● AIM OF THE EXERCISE: From the line with "Select the Inventory" to the line with "Task: Select Rose's 55.00kg weight value", retype every line exactly, including those two, and leave out the rest of the data below.

(PROVIDED RECORDS Opens)

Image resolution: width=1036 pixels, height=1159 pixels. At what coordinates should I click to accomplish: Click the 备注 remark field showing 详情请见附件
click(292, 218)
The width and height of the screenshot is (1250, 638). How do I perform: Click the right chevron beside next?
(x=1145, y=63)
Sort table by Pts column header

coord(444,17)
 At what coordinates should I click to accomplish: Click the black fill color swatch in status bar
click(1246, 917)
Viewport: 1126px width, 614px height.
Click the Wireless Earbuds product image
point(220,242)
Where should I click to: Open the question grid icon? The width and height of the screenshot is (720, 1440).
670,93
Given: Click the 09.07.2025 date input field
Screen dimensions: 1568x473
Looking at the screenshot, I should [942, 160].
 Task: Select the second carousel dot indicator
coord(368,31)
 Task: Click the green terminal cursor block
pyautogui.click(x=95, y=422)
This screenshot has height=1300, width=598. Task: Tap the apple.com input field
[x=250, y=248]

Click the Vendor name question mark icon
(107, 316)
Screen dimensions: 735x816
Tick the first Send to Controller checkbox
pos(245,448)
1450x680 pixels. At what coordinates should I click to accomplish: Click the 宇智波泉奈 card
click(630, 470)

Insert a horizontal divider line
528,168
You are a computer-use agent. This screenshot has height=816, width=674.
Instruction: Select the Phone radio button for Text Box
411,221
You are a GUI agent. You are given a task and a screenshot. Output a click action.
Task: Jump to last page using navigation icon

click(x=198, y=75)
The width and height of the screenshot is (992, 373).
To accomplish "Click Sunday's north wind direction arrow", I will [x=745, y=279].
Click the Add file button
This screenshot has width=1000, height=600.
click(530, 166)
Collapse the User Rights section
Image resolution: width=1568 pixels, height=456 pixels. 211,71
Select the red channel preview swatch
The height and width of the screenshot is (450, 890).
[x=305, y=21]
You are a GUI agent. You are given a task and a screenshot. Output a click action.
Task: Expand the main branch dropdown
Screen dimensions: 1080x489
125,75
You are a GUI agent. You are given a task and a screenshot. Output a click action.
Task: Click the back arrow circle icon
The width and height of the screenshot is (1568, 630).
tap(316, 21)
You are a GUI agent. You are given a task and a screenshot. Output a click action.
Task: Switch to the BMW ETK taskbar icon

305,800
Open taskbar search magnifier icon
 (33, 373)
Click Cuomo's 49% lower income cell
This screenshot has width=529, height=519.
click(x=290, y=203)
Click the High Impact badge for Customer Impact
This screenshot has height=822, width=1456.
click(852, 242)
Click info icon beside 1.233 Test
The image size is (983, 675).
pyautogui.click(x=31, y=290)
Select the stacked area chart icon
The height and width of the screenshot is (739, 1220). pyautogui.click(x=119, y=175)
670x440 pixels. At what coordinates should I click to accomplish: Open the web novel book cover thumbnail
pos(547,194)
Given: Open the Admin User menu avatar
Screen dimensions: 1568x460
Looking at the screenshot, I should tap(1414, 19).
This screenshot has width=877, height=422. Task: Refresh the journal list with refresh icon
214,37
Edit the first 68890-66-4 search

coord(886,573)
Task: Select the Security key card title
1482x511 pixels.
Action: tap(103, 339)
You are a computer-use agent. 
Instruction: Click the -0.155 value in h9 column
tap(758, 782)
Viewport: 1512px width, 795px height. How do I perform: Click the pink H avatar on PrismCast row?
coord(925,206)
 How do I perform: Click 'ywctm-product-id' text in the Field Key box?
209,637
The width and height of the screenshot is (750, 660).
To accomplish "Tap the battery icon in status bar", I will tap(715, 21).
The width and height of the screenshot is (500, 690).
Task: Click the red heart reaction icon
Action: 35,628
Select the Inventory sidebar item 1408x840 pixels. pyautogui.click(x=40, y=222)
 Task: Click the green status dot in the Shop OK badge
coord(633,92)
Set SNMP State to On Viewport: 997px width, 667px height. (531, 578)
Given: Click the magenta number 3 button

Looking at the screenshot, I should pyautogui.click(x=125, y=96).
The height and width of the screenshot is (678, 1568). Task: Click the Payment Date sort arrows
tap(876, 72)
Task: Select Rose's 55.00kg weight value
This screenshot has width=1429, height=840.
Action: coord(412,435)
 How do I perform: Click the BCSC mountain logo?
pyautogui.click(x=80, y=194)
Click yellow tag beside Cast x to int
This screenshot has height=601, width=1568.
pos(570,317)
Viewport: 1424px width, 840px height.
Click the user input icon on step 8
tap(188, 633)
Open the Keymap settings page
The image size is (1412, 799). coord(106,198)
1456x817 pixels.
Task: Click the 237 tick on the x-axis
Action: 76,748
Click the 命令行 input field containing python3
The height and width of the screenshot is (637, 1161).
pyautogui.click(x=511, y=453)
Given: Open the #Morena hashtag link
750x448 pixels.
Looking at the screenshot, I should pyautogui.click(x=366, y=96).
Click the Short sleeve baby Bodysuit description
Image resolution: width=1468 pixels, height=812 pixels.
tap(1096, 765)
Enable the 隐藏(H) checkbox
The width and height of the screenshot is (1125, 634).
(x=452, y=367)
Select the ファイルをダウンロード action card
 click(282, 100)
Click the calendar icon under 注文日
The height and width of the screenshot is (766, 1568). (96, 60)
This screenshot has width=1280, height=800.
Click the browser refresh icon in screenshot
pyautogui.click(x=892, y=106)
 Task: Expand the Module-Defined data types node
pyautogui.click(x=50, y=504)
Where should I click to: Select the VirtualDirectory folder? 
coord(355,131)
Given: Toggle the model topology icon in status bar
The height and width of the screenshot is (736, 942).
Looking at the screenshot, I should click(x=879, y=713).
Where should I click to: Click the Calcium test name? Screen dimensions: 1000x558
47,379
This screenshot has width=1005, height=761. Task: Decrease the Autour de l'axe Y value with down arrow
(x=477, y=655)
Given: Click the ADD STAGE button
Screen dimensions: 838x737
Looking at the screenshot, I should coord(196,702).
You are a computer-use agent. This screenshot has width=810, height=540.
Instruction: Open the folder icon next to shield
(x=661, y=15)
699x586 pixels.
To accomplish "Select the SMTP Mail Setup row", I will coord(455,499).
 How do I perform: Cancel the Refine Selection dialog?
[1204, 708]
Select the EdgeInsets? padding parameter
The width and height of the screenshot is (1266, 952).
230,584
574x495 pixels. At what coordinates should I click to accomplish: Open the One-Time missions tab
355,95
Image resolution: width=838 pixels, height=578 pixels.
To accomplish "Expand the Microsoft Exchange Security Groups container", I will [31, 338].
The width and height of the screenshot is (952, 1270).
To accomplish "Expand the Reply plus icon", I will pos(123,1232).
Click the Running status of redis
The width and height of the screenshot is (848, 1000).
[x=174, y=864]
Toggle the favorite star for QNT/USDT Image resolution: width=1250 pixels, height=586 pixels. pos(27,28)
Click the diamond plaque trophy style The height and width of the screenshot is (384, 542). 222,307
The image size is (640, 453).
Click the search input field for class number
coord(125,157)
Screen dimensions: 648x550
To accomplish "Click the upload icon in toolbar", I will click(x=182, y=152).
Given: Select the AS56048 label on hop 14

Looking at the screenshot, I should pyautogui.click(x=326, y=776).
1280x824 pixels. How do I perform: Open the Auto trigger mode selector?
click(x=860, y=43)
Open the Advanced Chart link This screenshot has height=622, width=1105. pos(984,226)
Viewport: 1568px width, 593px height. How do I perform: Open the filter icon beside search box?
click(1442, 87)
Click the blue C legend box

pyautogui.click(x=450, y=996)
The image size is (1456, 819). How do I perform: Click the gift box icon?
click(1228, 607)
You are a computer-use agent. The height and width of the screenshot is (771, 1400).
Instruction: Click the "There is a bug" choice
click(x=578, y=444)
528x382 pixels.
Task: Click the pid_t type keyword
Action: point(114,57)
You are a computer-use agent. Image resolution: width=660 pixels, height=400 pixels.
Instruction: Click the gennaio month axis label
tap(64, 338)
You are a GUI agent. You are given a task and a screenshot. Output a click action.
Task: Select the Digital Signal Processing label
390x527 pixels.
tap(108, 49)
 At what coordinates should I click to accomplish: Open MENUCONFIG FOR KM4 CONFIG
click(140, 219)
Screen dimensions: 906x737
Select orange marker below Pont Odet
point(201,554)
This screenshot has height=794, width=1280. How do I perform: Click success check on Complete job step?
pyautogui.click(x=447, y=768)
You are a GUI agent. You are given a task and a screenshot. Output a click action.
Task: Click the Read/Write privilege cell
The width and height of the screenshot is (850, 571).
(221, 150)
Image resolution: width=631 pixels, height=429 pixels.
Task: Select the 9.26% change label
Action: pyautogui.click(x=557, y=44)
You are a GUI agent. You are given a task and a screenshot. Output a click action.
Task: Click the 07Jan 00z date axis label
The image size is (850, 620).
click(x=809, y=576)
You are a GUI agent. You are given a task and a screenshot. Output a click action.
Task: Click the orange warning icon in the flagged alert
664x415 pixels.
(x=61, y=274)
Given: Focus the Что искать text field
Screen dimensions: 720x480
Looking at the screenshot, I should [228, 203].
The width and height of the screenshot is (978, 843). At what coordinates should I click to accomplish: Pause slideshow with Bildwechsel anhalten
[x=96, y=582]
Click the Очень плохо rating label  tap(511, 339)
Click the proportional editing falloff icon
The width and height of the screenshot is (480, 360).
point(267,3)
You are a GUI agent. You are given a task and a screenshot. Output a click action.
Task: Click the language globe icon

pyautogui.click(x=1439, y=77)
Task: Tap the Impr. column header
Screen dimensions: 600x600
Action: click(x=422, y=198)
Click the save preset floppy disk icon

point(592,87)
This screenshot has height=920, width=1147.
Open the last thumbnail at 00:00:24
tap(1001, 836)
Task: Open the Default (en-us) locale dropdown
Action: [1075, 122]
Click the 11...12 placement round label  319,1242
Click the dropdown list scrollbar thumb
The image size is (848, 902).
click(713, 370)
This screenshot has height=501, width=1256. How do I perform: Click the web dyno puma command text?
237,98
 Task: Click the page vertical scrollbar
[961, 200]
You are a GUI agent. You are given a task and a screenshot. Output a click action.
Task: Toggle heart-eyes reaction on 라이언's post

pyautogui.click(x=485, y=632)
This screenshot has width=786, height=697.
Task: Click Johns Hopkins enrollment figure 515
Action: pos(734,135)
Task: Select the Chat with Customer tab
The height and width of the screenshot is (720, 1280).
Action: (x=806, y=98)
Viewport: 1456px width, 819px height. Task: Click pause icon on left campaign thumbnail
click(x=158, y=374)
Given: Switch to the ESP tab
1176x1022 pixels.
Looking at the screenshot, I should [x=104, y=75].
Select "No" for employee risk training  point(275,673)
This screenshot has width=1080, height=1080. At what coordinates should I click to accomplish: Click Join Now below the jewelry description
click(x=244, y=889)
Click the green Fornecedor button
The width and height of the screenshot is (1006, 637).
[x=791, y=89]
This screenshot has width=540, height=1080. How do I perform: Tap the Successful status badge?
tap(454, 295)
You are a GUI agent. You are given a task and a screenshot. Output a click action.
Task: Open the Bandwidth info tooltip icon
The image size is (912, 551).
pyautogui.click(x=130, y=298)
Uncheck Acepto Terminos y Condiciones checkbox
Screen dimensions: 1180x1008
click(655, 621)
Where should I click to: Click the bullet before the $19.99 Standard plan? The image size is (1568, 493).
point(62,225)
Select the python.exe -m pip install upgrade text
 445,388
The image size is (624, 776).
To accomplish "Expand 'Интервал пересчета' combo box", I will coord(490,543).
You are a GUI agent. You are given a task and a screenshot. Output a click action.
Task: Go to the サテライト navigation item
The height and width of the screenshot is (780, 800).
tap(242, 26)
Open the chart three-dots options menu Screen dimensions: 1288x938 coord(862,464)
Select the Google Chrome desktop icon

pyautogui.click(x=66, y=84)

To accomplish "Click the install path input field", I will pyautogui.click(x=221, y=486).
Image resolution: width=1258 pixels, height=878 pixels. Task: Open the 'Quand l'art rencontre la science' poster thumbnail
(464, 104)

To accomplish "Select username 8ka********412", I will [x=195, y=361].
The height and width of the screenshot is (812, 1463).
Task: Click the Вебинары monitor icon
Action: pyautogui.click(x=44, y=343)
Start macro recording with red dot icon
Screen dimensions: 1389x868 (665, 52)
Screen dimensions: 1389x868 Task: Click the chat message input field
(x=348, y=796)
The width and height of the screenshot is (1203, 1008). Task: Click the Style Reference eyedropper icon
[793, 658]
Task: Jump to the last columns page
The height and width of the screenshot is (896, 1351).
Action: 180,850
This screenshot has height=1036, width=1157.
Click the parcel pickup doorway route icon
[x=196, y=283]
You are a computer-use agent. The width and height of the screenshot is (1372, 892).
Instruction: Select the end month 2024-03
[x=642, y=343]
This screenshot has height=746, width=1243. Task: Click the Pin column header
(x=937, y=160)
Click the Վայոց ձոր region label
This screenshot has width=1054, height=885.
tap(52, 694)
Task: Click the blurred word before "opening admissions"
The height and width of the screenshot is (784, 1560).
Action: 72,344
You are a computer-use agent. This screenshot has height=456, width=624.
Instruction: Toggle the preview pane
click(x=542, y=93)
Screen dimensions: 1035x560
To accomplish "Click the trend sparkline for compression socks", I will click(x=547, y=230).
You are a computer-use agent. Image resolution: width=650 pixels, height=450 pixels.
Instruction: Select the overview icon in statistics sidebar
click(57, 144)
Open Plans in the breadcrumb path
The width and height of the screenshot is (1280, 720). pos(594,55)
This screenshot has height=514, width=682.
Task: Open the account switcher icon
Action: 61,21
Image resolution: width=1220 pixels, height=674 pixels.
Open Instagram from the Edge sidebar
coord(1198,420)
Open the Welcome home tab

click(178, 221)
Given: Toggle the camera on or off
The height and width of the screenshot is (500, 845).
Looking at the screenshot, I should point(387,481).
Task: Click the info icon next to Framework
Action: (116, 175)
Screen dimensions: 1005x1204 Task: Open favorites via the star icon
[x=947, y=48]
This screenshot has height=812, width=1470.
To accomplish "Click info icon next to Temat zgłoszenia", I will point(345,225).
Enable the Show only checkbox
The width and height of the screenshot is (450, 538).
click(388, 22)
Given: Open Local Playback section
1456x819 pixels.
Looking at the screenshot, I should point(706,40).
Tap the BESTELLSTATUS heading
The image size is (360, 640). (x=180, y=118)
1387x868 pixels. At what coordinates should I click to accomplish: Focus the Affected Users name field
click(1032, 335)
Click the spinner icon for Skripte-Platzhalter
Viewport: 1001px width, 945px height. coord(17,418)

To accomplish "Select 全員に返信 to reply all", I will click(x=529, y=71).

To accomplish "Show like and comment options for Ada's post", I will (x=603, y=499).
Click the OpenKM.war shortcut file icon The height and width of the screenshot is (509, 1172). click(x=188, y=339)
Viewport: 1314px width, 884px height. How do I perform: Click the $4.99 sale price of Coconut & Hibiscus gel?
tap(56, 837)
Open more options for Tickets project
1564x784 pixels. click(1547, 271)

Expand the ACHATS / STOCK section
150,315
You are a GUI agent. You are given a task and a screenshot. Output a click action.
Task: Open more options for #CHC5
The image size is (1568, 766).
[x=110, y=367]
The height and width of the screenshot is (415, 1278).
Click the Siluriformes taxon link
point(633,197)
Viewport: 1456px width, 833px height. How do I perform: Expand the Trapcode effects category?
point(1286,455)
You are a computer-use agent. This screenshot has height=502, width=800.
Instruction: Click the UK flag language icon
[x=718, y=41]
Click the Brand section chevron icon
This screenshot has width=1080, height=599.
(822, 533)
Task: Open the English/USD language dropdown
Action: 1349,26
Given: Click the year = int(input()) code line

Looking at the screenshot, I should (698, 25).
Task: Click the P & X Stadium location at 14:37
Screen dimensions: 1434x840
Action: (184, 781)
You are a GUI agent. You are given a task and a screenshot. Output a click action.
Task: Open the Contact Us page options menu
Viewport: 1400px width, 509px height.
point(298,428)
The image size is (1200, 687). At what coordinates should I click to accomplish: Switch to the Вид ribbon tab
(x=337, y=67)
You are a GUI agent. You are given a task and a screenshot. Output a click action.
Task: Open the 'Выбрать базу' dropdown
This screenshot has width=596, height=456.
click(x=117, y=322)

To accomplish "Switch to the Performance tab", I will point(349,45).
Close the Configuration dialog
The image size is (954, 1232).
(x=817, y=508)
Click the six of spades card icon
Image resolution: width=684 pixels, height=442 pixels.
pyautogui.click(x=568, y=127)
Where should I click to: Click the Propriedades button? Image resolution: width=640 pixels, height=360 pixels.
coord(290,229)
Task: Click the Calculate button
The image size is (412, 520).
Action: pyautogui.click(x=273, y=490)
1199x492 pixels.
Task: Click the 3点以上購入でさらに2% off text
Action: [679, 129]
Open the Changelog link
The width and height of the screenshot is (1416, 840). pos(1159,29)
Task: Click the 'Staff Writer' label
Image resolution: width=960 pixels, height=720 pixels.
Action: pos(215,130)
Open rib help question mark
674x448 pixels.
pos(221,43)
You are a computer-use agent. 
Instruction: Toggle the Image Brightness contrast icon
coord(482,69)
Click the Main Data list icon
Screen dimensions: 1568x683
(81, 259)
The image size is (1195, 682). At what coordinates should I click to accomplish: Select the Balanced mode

(PROVIDED RECORDS Closes)

● RESPONSE BOX:
Select the Inventory sidebar item 1408x840 pixels. pyautogui.click(x=40, y=222)
 Task: Click the green status dot in the Shop OK badge
coord(633,92)
Set SNMP State to On Viewport: 997px width, 667px height. (531, 578)
Given: Click the magenta number 3 button

Looking at the screenshot, I should pyautogui.click(x=125, y=96).
The height and width of the screenshot is (678, 1568). Task: Click the Payment Date sort arrows
tap(876, 72)
Task: Select Rose's 55.00kg weight value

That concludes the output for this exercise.